Exercice proposé ▸ Restituez mot pour mot l'extrait du texte sur la revue Qantara, en commençant à « À la veille » et en terminant à « qui s’adresse Qantara ? ».

Texte de lecture ▸
═══
Reste à noter que malgré son titre aux relents tradionalistes, Qantara signifiant « arcade » en langue arabe, la revue est loin d’être étrangère à la modernité, tant au niveau de sa forme que de son contenu. Qantara évoque en effet de nombreux sujets et œuvres culturels contemporains et, en véritable publication du XXIe siècle, consacre une page entière à l’actualité des sites Internet. La toile sert d’ailleurs de vecteur de distribution de la revue qui est disponible en format électronique tout comme en version papier. Un double format que permet la mise en page dynamique de la revue.

À la veille de la parution cet été du 80e numéro de Qantara qui marquera le vingtième anniversaire de la revue, L’Orient Littéraire a interrogé son rédacteur en chef, François Zabbal, autour de sa vision de la publication de l’IMA et du rôle qu’elle est susceptible de jouer sur la scène culturelle française et méditerranéenne.

À qui s’adresse Qantara ?
═══
Bloc de données ▸
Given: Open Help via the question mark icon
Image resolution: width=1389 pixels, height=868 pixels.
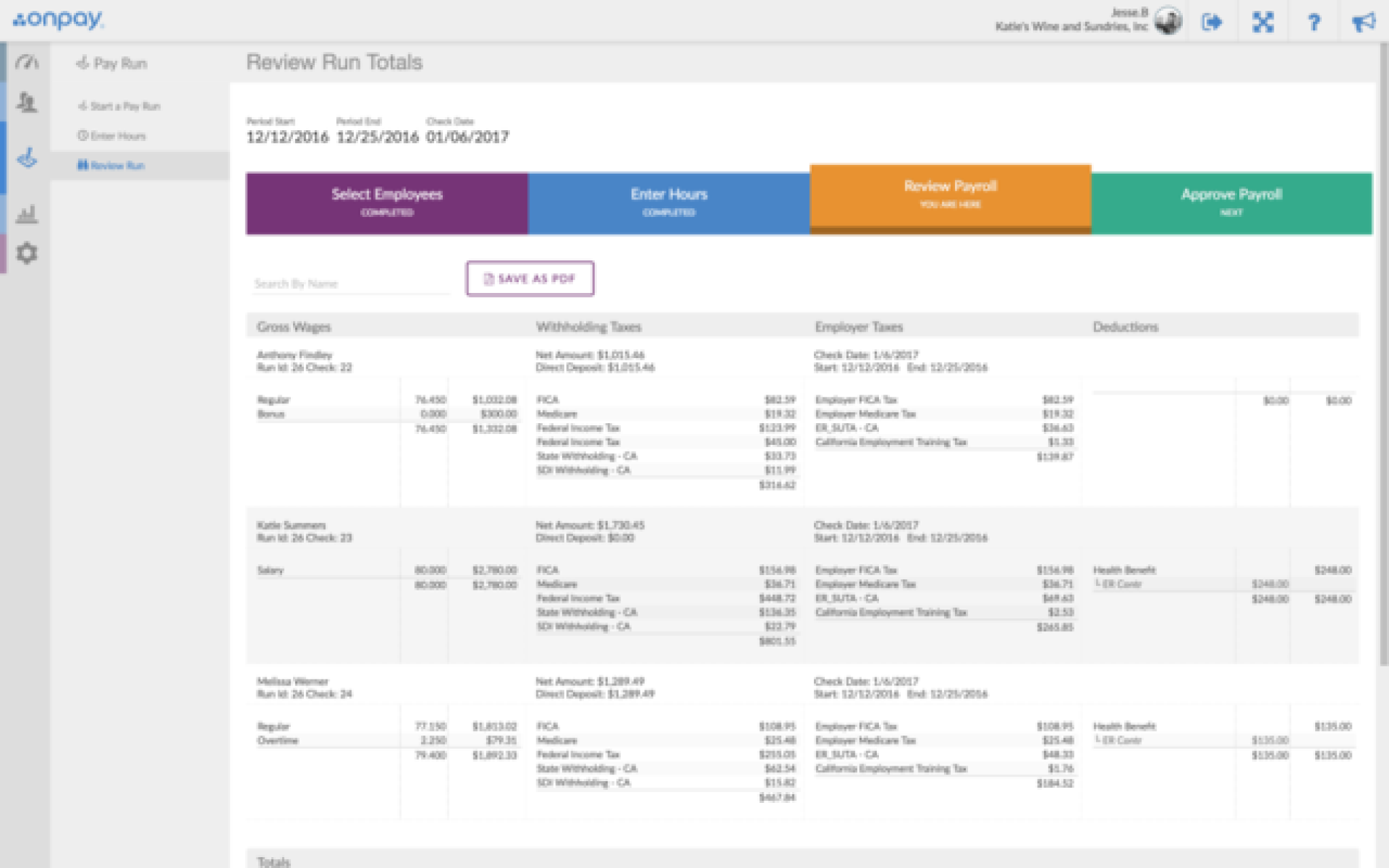Looking at the screenshot, I should tap(1314, 22).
═══
Réponse attendue ▸
À la veille de la parution cet été du 80e numéro de Qantara qui marquera le vingtième anniversaire de la revue, L’Orient Littéraire a interrogé son rédacteur en chef, François Zabbal, autour de sa vision de la publication de l’IMA et du rôle qu’elle est susceptible de jouer sur la scène culturelle française et méditerranéenne.

À qui s’adresse Qantara ?